## WHAT TO PRODUCE
Please repeat every entry, keeping each one exactly the same.

*** Begin section ***

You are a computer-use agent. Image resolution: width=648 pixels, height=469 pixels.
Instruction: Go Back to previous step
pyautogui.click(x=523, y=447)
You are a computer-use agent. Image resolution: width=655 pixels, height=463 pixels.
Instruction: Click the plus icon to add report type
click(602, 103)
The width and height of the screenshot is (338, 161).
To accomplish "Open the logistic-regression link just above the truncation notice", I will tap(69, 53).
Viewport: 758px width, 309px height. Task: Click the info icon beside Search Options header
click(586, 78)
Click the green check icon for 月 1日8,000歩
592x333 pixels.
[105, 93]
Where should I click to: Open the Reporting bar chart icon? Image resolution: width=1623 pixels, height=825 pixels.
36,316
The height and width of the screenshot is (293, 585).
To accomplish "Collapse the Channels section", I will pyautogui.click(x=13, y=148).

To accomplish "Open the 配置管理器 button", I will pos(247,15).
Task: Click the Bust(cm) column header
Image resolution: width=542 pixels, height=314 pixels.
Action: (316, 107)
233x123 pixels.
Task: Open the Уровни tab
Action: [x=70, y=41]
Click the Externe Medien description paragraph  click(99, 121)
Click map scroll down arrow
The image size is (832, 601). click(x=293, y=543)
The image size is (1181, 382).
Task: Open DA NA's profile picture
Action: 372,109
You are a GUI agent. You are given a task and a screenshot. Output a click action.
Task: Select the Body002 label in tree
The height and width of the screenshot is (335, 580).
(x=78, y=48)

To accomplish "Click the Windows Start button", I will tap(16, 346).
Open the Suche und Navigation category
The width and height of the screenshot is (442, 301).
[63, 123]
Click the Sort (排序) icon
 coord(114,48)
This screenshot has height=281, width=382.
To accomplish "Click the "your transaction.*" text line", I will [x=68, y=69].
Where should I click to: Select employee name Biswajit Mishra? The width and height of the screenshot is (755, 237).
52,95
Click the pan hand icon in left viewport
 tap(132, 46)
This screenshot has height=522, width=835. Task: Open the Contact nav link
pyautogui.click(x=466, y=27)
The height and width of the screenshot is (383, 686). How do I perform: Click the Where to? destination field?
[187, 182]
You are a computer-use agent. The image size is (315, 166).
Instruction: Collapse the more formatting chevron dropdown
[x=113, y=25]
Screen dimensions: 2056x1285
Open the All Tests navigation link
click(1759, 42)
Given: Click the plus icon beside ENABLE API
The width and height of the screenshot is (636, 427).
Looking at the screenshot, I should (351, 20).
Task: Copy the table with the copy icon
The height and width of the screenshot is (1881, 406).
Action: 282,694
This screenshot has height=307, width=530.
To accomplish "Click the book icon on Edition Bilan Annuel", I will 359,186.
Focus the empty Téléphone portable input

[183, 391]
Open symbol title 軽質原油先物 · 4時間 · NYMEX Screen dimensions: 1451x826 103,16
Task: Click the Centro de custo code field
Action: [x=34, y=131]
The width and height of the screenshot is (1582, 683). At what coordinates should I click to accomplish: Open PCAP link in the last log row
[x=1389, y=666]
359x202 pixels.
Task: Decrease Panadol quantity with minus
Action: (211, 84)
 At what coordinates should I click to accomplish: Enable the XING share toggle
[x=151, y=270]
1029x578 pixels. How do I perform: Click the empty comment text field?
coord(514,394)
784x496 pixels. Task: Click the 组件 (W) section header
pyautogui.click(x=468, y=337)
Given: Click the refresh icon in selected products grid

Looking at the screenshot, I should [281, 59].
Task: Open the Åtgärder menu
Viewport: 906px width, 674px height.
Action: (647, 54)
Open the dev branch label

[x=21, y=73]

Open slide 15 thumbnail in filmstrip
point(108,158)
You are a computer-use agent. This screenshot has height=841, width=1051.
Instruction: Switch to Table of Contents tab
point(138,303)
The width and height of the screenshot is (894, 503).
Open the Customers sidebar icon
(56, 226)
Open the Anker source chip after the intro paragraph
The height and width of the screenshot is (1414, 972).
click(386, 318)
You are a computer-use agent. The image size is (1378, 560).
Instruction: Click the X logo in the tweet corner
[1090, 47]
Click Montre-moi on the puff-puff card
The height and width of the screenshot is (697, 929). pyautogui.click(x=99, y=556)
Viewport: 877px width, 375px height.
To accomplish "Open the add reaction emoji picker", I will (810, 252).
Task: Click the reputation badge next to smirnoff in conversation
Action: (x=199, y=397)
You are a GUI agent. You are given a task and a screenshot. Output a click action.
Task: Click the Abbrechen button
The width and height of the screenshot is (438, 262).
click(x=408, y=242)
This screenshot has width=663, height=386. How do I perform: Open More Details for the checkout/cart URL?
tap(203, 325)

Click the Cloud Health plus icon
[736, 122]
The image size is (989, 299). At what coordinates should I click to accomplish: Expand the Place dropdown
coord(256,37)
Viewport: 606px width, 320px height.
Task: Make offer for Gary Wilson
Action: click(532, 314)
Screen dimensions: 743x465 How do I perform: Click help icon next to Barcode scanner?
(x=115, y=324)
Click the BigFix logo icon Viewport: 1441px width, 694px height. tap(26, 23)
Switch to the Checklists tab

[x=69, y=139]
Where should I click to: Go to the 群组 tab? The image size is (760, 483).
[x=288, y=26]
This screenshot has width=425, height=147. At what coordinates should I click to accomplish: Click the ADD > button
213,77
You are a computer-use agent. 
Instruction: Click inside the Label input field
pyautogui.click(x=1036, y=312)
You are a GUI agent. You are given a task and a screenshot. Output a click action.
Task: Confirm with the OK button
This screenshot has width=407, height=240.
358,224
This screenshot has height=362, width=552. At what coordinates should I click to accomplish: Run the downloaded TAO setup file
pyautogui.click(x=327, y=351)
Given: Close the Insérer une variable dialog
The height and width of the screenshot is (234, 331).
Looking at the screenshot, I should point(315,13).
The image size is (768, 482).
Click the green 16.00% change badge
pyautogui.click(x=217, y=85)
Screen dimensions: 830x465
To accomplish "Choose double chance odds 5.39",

*** End section ***

## RESPONSE TO THE TASK
You are a computer-use agent. Image resolution: width=648 pixels, height=469 pixels.
Instruction: Go Back to previous step
pyautogui.click(x=523, y=447)
You are a computer-use agent. Image resolution: width=655 pixels, height=463 pixels.
Instruction: Click the plus icon to add report type
click(602, 103)
The width and height of the screenshot is (338, 161).
To accomplish "Open the logistic-regression link just above the truncation notice", I will tap(69, 53).
Viewport: 758px width, 309px height. Task: Click the info icon beside Search Options header
click(586, 78)
Click the green check icon for 月 1日8,000歩
592x333 pixels.
[105, 93]
Where should I click to: Open the Reporting bar chart icon? Image resolution: width=1623 pixels, height=825 pixels.
36,316
The height and width of the screenshot is (293, 585).
To accomplish "Collapse the Channels section", I will pyautogui.click(x=13, y=148).

To accomplish "Open the 配置管理器 button", I will pos(247,15).
Task: Click the Bust(cm) column header
Image resolution: width=542 pixels, height=314 pixels.
Action: (316, 107)
233x123 pixels.
Task: Open the Уровни tab
Action: [x=70, y=41]
Click the Externe Medien description paragraph  click(99, 121)
Click map scroll down arrow
The image size is (832, 601). click(x=293, y=543)
The image size is (1181, 382).
Task: Open DA NA's profile picture
Action: 372,109
You are a GUI agent. You are given a task and a screenshot. Output a click action.
Task: Select the Body002 label in tree
The height and width of the screenshot is (335, 580).
(x=78, y=48)

To accomplish "Click the Windows Start button", I will tap(16, 346).
Open the Suche und Navigation category
The width and height of the screenshot is (442, 301).
[63, 123]
Click the Sort (排序) icon
 coord(114,48)
This screenshot has height=281, width=382.
To accomplish "Click the "your transaction.*" text line", I will [x=68, y=69].
Where should I click to: Select employee name Biswajit Mishra? The width and height of the screenshot is (755, 237).
52,95
Click the pan hand icon in left viewport
 tap(132, 46)
This screenshot has height=522, width=835. Task: Open the Contact nav link
pyautogui.click(x=466, y=27)
The height and width of the screenshot is (383, 686). How do I perform: Click the Where to? destination field?
[187, 182]
You are a computer-use agent. The image size is (315, 166).
Instruction: Collapse the more formatting chevron dropdown
[x=113, y=25]
Screen dimensions: 2056x1285
Open the All Tests navigation link
click(1759, 42)
Given: Click the plus icon beside ENABLE API
The width and height of the screenshot is (636, 427).
Looking at the screenshot, I should (351, 20).
Task: Copy the table with the copy icon
The height and width of the screenshot is (1881, 406).
Action: 282,694
This screenshot has height=307, width=530.
To accomplish "Click the book icon on Edition Bilan Annuel", I will 359,186.
Focus the empty Téléphone portable input

[183, 391]
Open symbol title 軽質原油先物 · 4時間 · NYMEX Screen dimensions: 1451x826 103,16
Task: Click the Centro de custo code field
Action: [x=34, y=131]
The width and height of the screenshot is (1582, 683). At what coordinates should I click to accomplish: Open PCAP link in the last log row
[x=1389, y=666]
359x202 pixels.
Task: Decrease Panadol quantity with minus
Action: (211, 84)
 At what coordinates should I click to accomplish: Enable the XING share toggle
[x=151, y=270]
1029x578 pixels. How do I perform: Click the empty comment text field?
coord(514,394)
784x496 pixels. Task: Click the 组件 (W) section header
pyautogui.click(x=468, y=337)
Given: Click the refresh icon in selected products grid

Looking at the screenshot, I should [281, 59].
Task: Open the Åtgärder menu
Viewport: 906px width, 674px height.
Action: (647, 54)
Open the dev branch label

[x=21, y=73]

Open slide 15 thumbnail in filmstrip
point(108,158)
You are a computer-use agent. This screenshot has height=841, width=1051.
Instruction: Switch to Table of Contents tab
point(138,303)
The width and height of the screenshot is (894, 503).
Open the Customers sidebar icon
(56, 226)
Open the Anker source chip after the intro paragraph
The height and width of the screenshot is (1414, 972).
click(386, 318)
You are a computer-use agent. The image size is (1378, 560).
Instruction: Click the X logo in the tweet corner
[1090, 47]
Click Montre-moi on the puff-puff card
The height and width of the screenshot is (697, 929). pyautogui.click(x=99, y=556)
Viewport: 877px width, 375px height.
To accomplish "Open the add reaction emoji picker", I will (810, 252).
Task: Click the reputation badge next to smirnoff in conversation
Action: (x=199, y=397)
You are a GUI agent. You are given a task and a screenshot. Output a click action.
Task: Click the Abbrechen button
The width and height of the screenshot is (438, 262).
click(x=408, y=242)
This screenshot has width=663, height=386. How do I perform: Open More Details for the checkout/cart URL?
tap(203, 325)

Click the Cloud Health plus icon
[736, 122]
The image size is (989, 299). At what coordinates should I click to accomplish: Expand the Place dropdown
coord(256,37)
Viewport: 606px width, 320px height.
Task: Make offer for Gary Wilson
Action: click(532, 314)
Screen dimensions: 743x465 How do I perform: Click help icon next to Barcode scanner?
(x=115, y=324)
Click the BigFix logo icon Viewport: 1441px width, 694px height. tap(26, 23)
Switch to the Checklists tab

[x=69, y=139]
Where should I click to: Go to the 群组 tab? The image size is (760, 483).
[x=288, y=26]
This screenshot has width=425, height=147. At what coordinates should I click to accomplish: Click the ADD > button
213,77
You are a computer-use agent. 
Instruction: Click inside the Label input field
pyautogui.click(x=1036, y=312)
You are a GUI agent. You are given a task and a screenshot. Output a click action.
Task: Confirm with the OK button
This screenshot has width=407, height=240.
358,224
This screenshot has height=362, width=552. At what coordinates should I click to accomplish: Run the downloaded TAO setup file
pyautogui.click(x=327, y=351)
Given: Close the Insérer une variable dialog
The height and width of the screenshot is (234, 331).
Looking at the screenshot, I should point(315,13).
The image size is (768, 482).
Click the green 16.00% change badge
pyautogui.click(x=217, y=85)
Screen dimensions: 830x465
To accomplish "Choose double chance odds 5.39",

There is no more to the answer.